My Little Darlin, PT day 8
She remains in critical care on the ventilator heavily sedated. She has antibiotics pouring in that should cover just about any bacterial infection she may have. She was having fever yesterday. An antifungal drug was added just in case her fever was fungal in origin. Intermittantly a cooling blanket was placed on her to keep the temp down. One thought was that her temperature was up from the extra work she was doing by fighting against the ventilator. I don't know, just a thought. Yesterday Jan had a tracheostomy(trach) placed which is a tube into her windpipe through a small incision in her neck (TIGT). The endotracheal tube which was the breathing tube through her mouth needed to come out. Leave these in too long and it can case chronic problems after it is removed. Getting this out of her mouth and having the trach will be more comfortable for her and a better way to manage her airway in the long run. The scar from the trach is a small thing. Don't sweat the small things there are too many large things to sweat.
She was fighting the ventilator more and more yesterday afternoon so much so that it required increasing her oxygen concentration to 100%. Long term this high a concentration can damage the lungs so you want to get that down. The heavy doses of sedatives were not doing the job so she was placed on a paralytic. There was some hesitation because of prolonged muscle weakness after taking her off this medication but risk vs benefit dictated that TIGT.(a physician will always take into account risk versus benefit. Any procedure, medication or pretty much anything else a physician does to a patient has potential risks. If the potential risk is greater than the benefit expected you do not do it. If potential risk is less than the benefit then do it. There are still risks no matter how simple, if it happens to you it is 100%, a little insight on how I think from a physicians perspective).
She had a good night after being given the paralytic. This morning she was not fighting the ventilator, she could not, she was medically paralyzed. The sedation keeps this from making her uncomfortable.
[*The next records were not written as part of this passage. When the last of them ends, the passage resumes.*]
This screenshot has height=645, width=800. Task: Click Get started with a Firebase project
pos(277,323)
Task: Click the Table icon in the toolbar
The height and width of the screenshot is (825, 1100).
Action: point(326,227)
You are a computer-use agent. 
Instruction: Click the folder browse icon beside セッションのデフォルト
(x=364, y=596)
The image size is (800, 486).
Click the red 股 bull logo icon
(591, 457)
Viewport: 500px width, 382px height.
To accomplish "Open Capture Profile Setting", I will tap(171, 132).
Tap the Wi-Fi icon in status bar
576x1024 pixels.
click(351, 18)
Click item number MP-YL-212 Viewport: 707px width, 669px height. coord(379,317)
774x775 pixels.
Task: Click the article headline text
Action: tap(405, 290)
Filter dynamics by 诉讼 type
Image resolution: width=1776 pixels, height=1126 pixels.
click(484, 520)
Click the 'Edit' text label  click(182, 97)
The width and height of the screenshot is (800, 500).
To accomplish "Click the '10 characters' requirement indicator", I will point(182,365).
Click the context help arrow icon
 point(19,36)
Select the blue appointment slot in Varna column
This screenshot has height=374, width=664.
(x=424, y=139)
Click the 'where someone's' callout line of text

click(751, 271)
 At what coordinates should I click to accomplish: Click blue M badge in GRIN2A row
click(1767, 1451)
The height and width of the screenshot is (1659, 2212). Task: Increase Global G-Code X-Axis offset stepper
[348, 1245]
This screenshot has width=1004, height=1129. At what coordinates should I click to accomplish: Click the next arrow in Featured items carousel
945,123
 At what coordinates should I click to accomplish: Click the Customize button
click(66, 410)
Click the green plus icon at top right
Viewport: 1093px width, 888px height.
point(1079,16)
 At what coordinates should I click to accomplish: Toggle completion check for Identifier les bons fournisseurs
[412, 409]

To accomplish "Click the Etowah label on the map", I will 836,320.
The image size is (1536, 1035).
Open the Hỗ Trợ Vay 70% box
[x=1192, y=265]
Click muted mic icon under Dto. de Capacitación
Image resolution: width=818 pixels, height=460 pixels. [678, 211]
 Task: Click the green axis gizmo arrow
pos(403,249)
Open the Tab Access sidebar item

Her temperature remained good. Her white blood count was decreased this morning since yesterday. The oxygen concentration (FiO2) being given to her was 80% down from 100%. The oxygen concentration in her blood was very good so I suspect her pulmonologist will decrease her FiO2 further. Hope so. Shooting for below 60% FiO2 so that it does not start damaging the lungs and 40% to start weaning off the ventilator. Got to get her lungs to heal form the trauma, pneumonia and mucous plugging for this to happen. Small steps.
While writing this my good friend who is a radiologist here texted me that Jan's chest X-ray showed definite improvement since yesterday (TIGT)
I want to thank all of you for the support. If you texted, emailed, placed a message on Facebook or left a message in any other way I have seen it . I try to answer them all. Some times I am not sure if I did or not. You may get more than one response from me or not get one at all. I hope the not get one at all has not happened but I frequently will start typing (I type with one finger but I can use that finger on each hand) get distracted and am not sure if I sent the message or not. Please keep them coming. For my friends and family that have visited, not to lessen the notes, thoughts and prayers, your visits whether short or long are very comforting. One of our boys, Derek and Sean, is always with me. Man they are good guys and I could not love my own son more. I do not tell them this often enough. One of my brothers, sisters of my father and step mother are usually here. I have had many close friends here. Our dear friends Mike and Kay came over from Waco, TX. They knew how down I was the night before last, showed up late and stayed the night here in the waiting room with me. I know I can call any one of my friends day or night. I heard you Boomer. I do not think anyone that has gone in to see My Little Darlin came out without shedding tears. It is hard to see that normally vibrant, beautiful, smiling woman lying there like she is. Family and friends (TIGT). Many who have only briefly met Jan or do not know her at all have relayed their concern and prayers. Thank you all.
I still cry often, can not help it. Can not predict when except in the morning when I wake up, at night just before I go to sleep (if I do and I did last night, TIGT) and every time I go in to see her helpless on the ventilator.
To all, do not forget how Jan got here, do what you can to keep this from happening to someone else. Stay the course. Please!